Jika insomnia pasien memiliki komponen fase penundaan (yaitu, pasien lebih memilih

untuk pergi tidur terlambat dan bangun terlambat), bangun awal oleh alarm dan paparan

pagi yang cerah ditunjukkan cahaya. Jika insomnia pasien memiliki fase komponen muka

(yaitu, pasien lebih memilih untuk pergi ke tempat tidur awal dan bangun lebih awal),

paparan malam cerah cahaya ditunjukkan. Ada efek samping yang tidak diinginkan

fototerapi termasuk insomnia, hypomania, agitasi, kabur visual, ketegangan mata dan

sakit kepala. Pasien dengan atau berisiko untuk masalah yang berhubungan mata, seperti

pasien dengan diabetes, sebaiknya berkonsultasi dengan spesialis perawatan mata

sebelum untuk memulai terapi cahaya. Cahaya terang juga dapat memicu mania pada

15

Page 16: Diagnosis, Prevalensi, Jalur, Konsekuensi & Pengobatan Insomnia

pasien yang sebelumnya tidak didiagnosis dengan gangguan mood bipolar dan

merupakan kontraindikasi pada orang yang dikenal memiliki gangguan bipolar.

Pengiriman standar CBT-I dan alternatif terbaru: CBT-I biasanya disusun untuk

memungkinkan sesi mingguan selama 6-8 minggu. perawatan rinci manual ada untuk

durasi pengobatan dan banyak data efikasi didasarkan pada studi panjang ini. Sebuah

struktur 6 - 8 sesi memungkinkan pasien dan dokter untuk memantau kemajuan, menjaga

kepatuhan, dan tiba di akhir pengobatan dengan apa yang biasanya tingkat yang dapat

diterima dari total waktu tidur. Dalam pengaturan klinis, jumlah sesi dapat diubah

berdasarkan kemajuan pengobatan, kemampuan pasien untuk intervensi mengelola diri

(dan monitor). Ada bukti awal bahwa perilaku singkat terapi untuk insomnia disampaikan

dalam 3-4 sesi memiliki efikasi yang baik. CBT-I diindikasikan untuk insomnia kronis

dan insomnia akut yang mana farmakoterapi merupakan kontraindikasi. Hal ini dapat

digunakan baik dengan insomnia primer dan komorbid insomnia dengan beberapa kondisi

medis atau psikiatri.

Ringkasan

Insomnia adalah salah satu bentuk gangguan tidur dan dengan itu datang sejumlah

konsekuensi negatif.
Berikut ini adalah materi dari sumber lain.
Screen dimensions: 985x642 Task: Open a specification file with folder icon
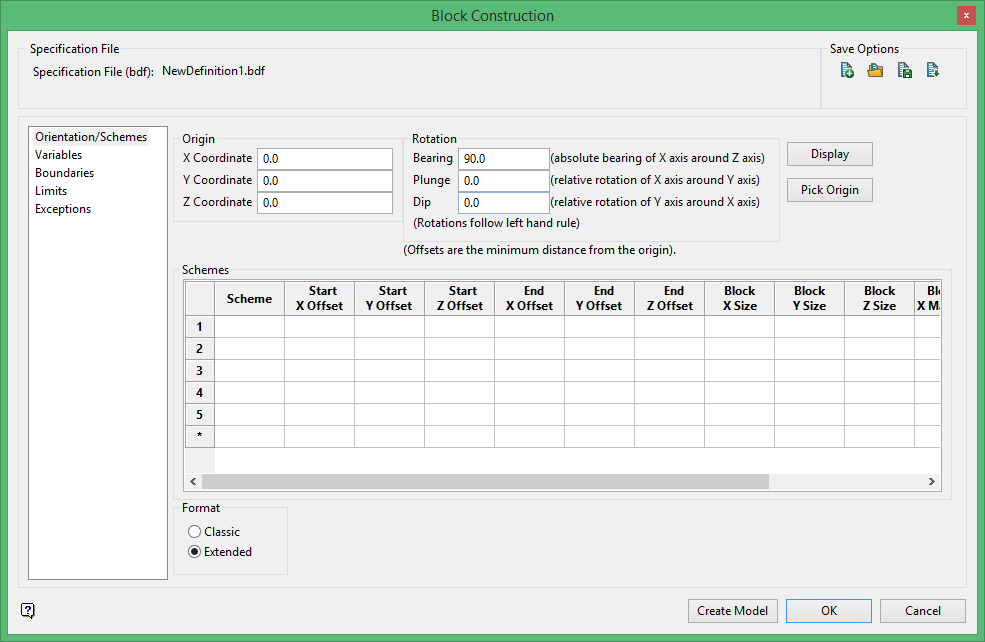tap(875, 71)
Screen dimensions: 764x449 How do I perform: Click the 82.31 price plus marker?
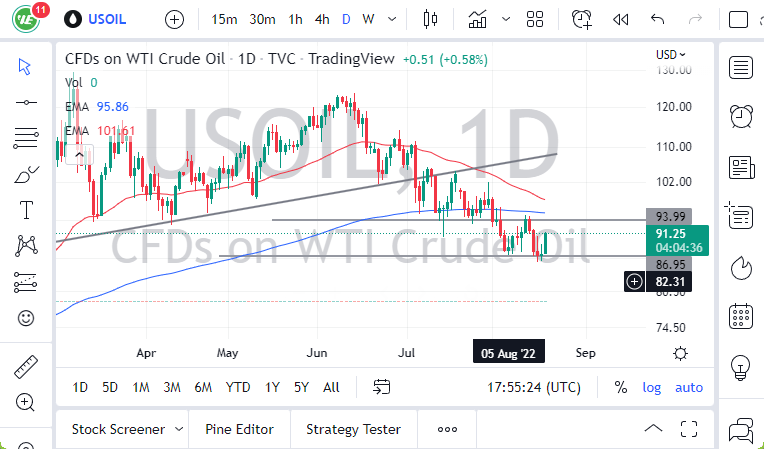pos(634,282)
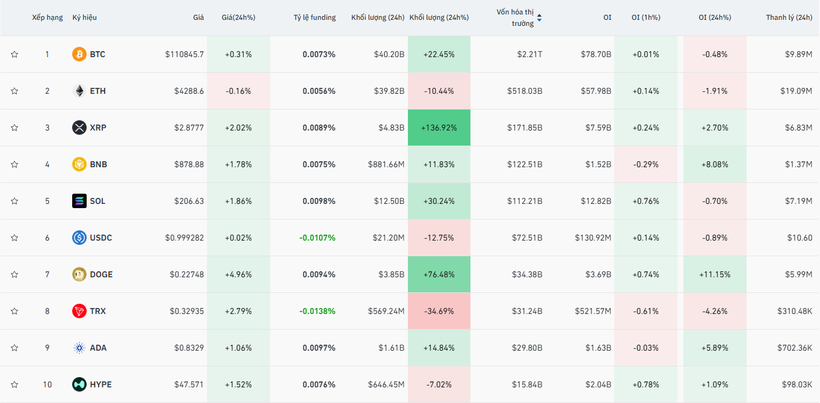
Task: Click the TRON (TRX) coin icon
Action: 79,311
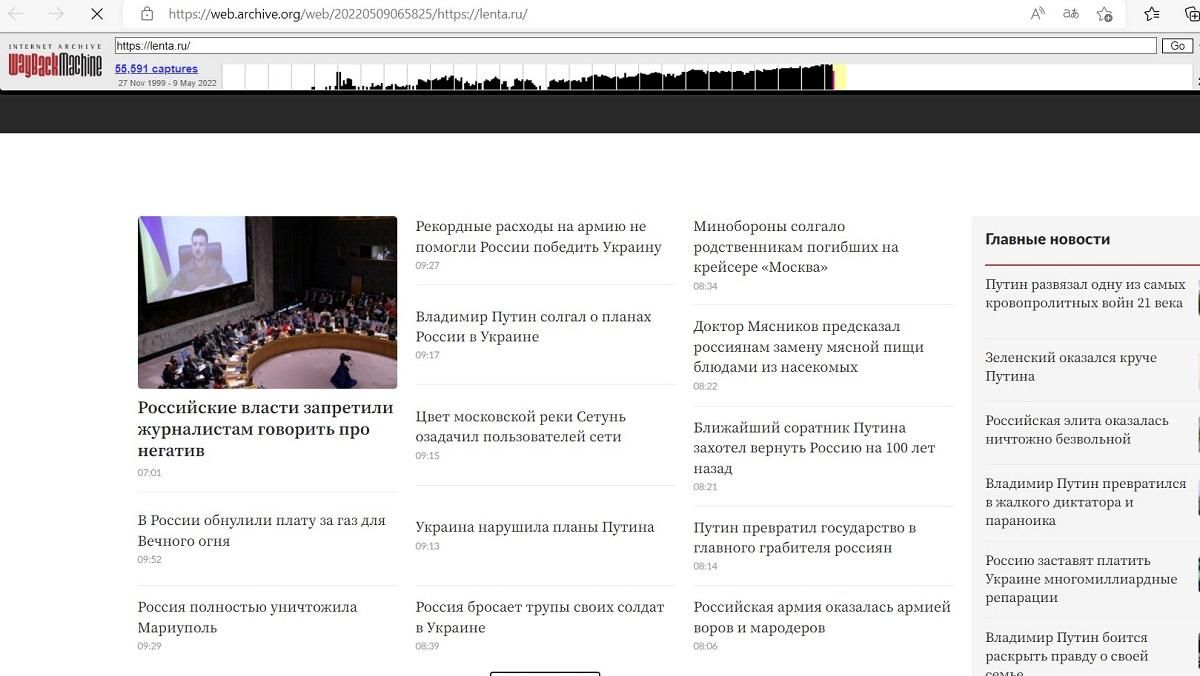Stop page loading with the X

(96, 14)
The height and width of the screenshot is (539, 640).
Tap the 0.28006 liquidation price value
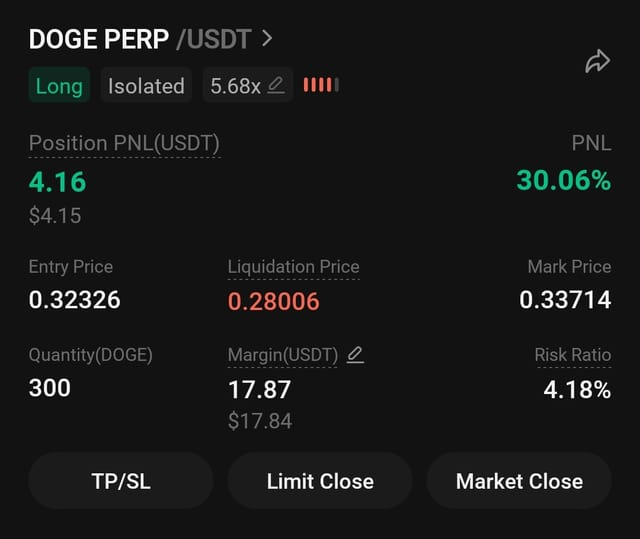point(274,300)
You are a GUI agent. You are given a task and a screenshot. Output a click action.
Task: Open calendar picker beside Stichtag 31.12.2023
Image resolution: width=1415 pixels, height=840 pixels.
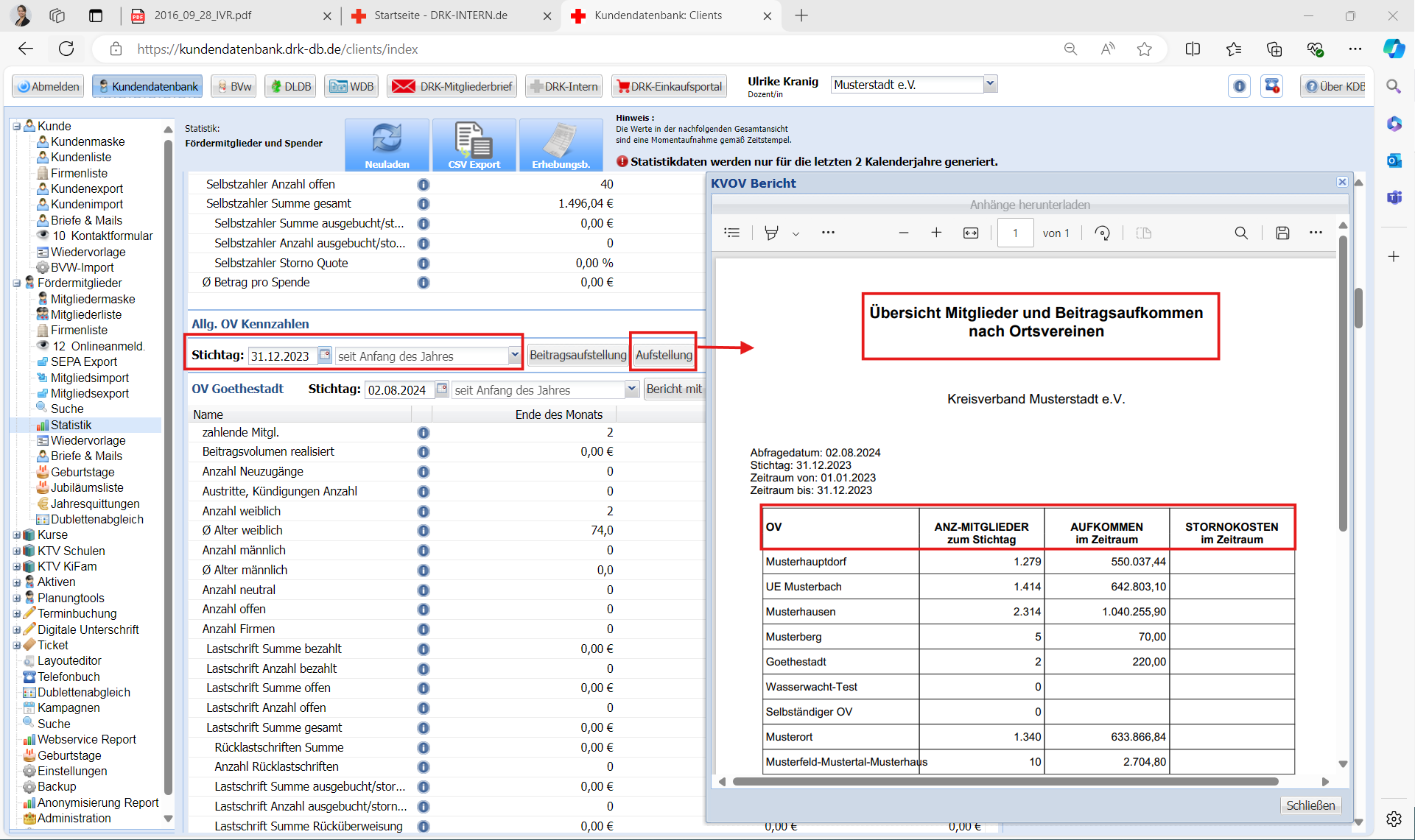(x=325, y=355)
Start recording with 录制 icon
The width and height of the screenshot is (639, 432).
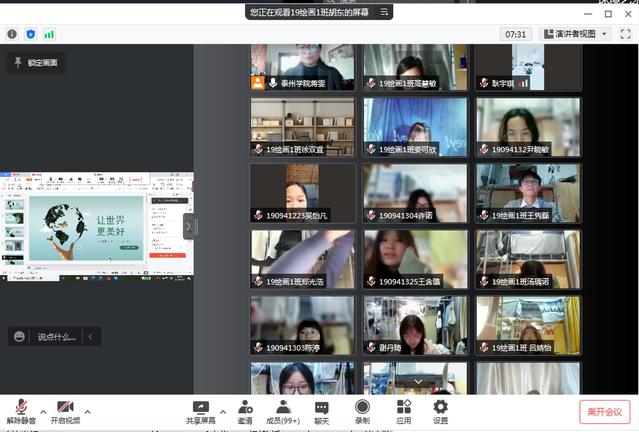pos(362,408)
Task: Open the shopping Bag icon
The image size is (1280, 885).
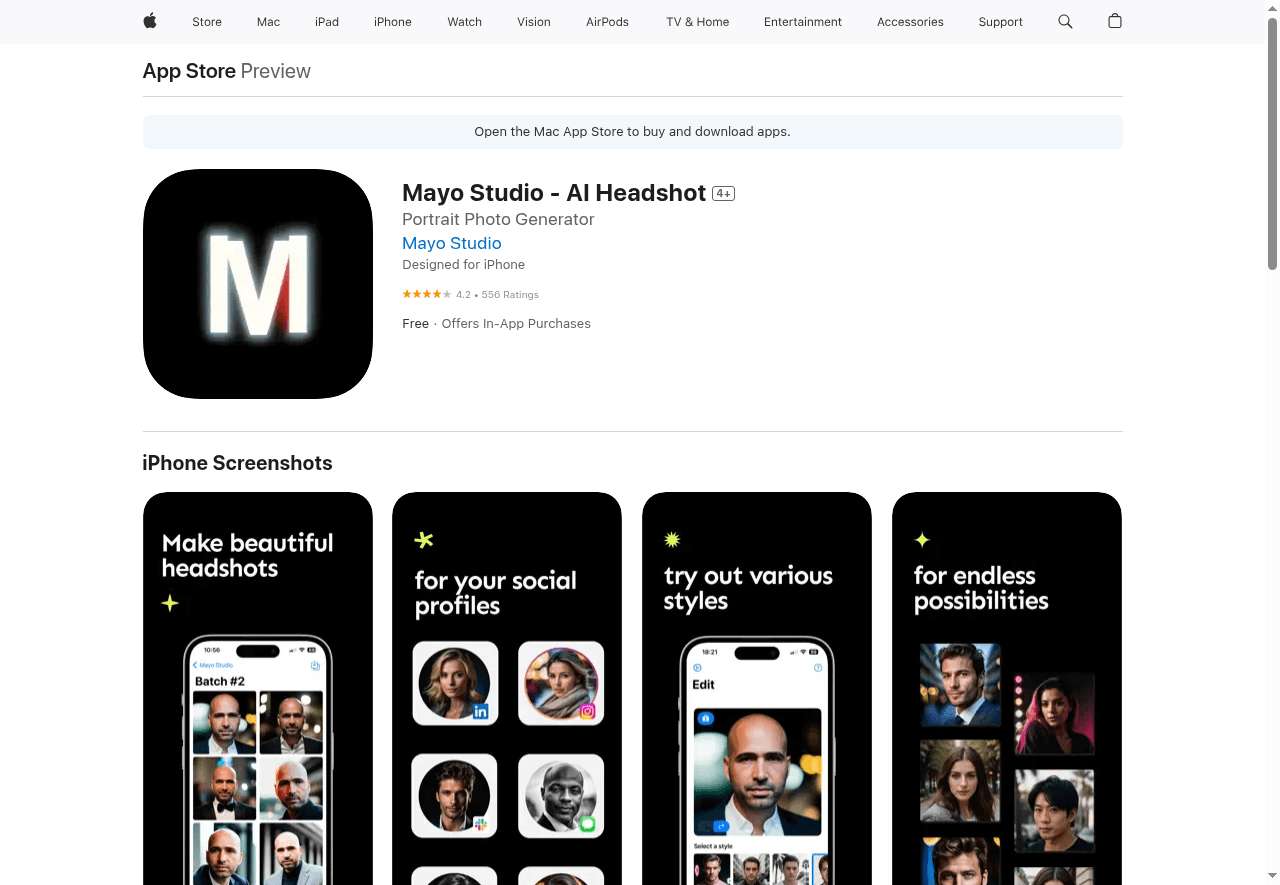Action: (1114, 21)
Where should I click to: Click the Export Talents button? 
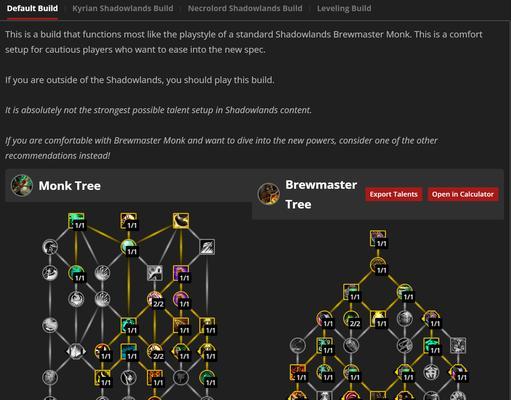[393, 194]
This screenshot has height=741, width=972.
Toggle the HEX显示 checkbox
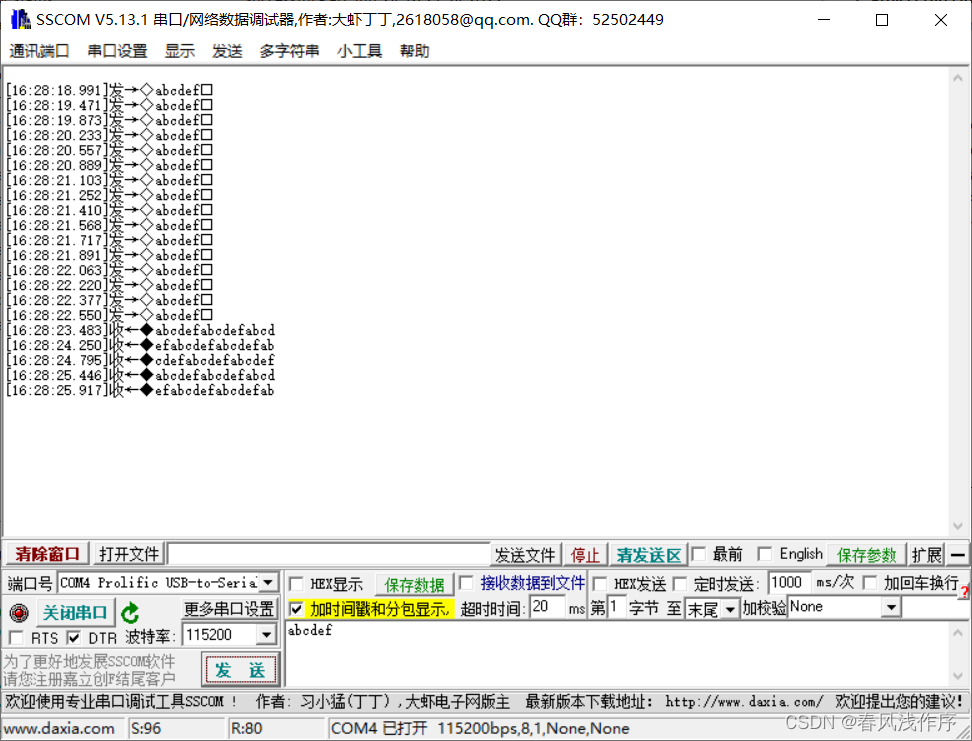pyautogui.click(x=297, y=584)
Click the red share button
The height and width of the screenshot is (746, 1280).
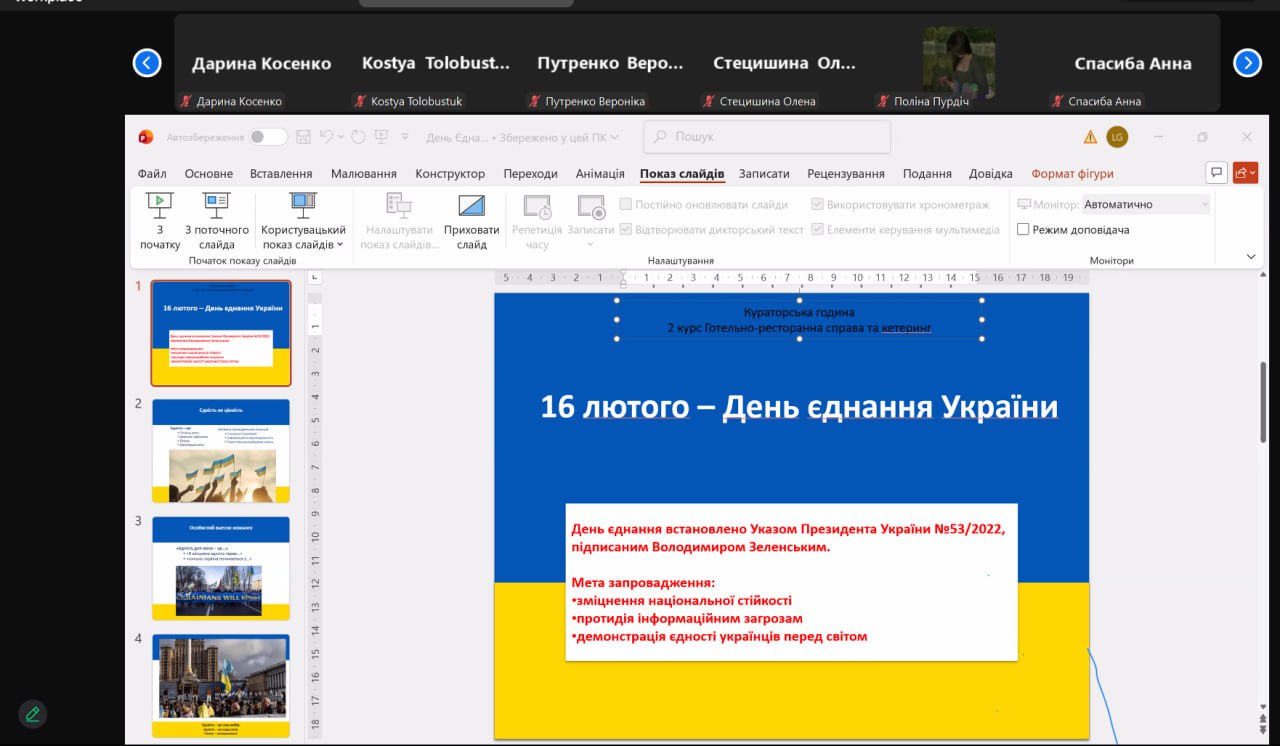click(1245, 173)
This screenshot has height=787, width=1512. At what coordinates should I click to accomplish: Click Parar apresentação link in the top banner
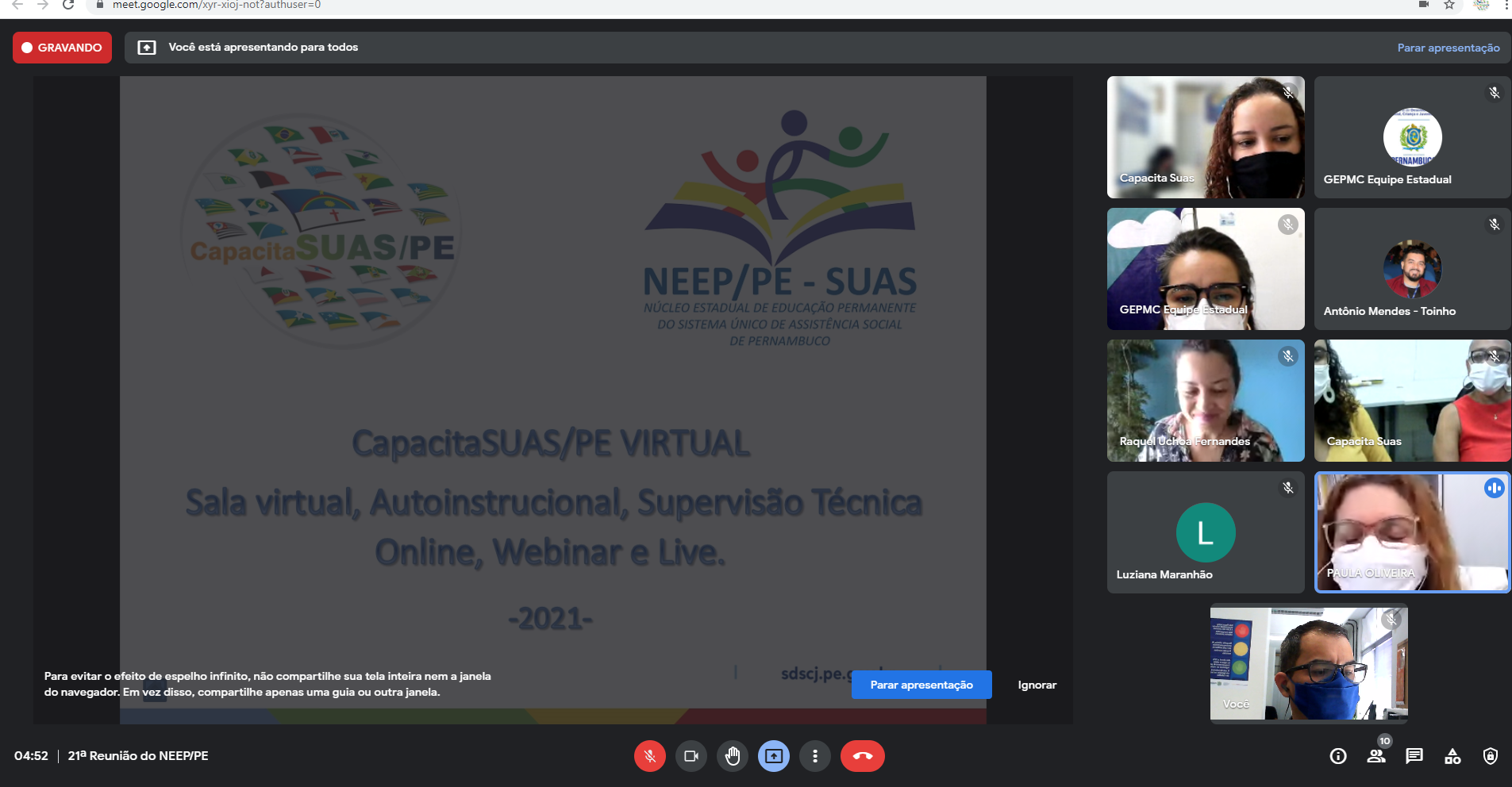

Ini langsung melampaui gejala sisa yang dialami oleh individu

seperti kelelahan, lekas marah, dan penurunan kinerja yang dirasakan. Selain kebohongan

ini biaya sosial yang besar terkait dengan insomnia dan derajat morbiditas yang sama

besar (medis dan psikiatris) yang datang dengan insomnia kronis. Mungkin karena

penyebab multi-faktorial atau masukan untuk insomnia, multi-komponen CBT-I adalah

pilihan perawatan untuk insomnia yang telah menjadi kronis. Kelas baru obat penenang-

hipnotik memiliki peran berharga untuk bermain dalam pengobatan agresif insomnia akut

yang tidak menyelesaikan sendiri. Sementara beberapa pendekatan pharmacotherapeutic

sudah baik khasiat untuk insomnia kronis, tetap terjadi bahwa CBT-I adalah unggul dari

dua pendekatan sekaligus pengobatan yang telah dihentikan. Artinya, keuntungan

pengobatan dicapai dengan CBT-I lebih tangguh daripada yang dicapai oleh hipnotik

sekali ini dihentikan. Ketika CBT-I tidak tersedia, atau cocok dengan pasien, maka

farmakoterapi tentu lebih suka menunggu waspada, seperti pernah insomnia kronis

cenderung bertahan. Kombinasi CBT dan terapi hipnotis adalah pendekatan yang masuk

akal membutuhkan tambahan pendukung empiris. Akhirnya, ketika insomnia mengikuti

pengembangan atau eksaserbasi dari medis atau kondisi kejiwaan, sering tepat untuk

16

Page 17: Diagnosis, Prevalensi, Jalur, Konsekuensi & Pengobatan Insomnia

mengatasi insomnia dalam konteks perawatan primer, daripada menunggu kondisi utama

mereda. Insomnia keseluruhan adalah gangguan yang dapat dan harus diatasi ketika

disajikan, terlepas dari banyak wajah dengan yang mungkin hadir.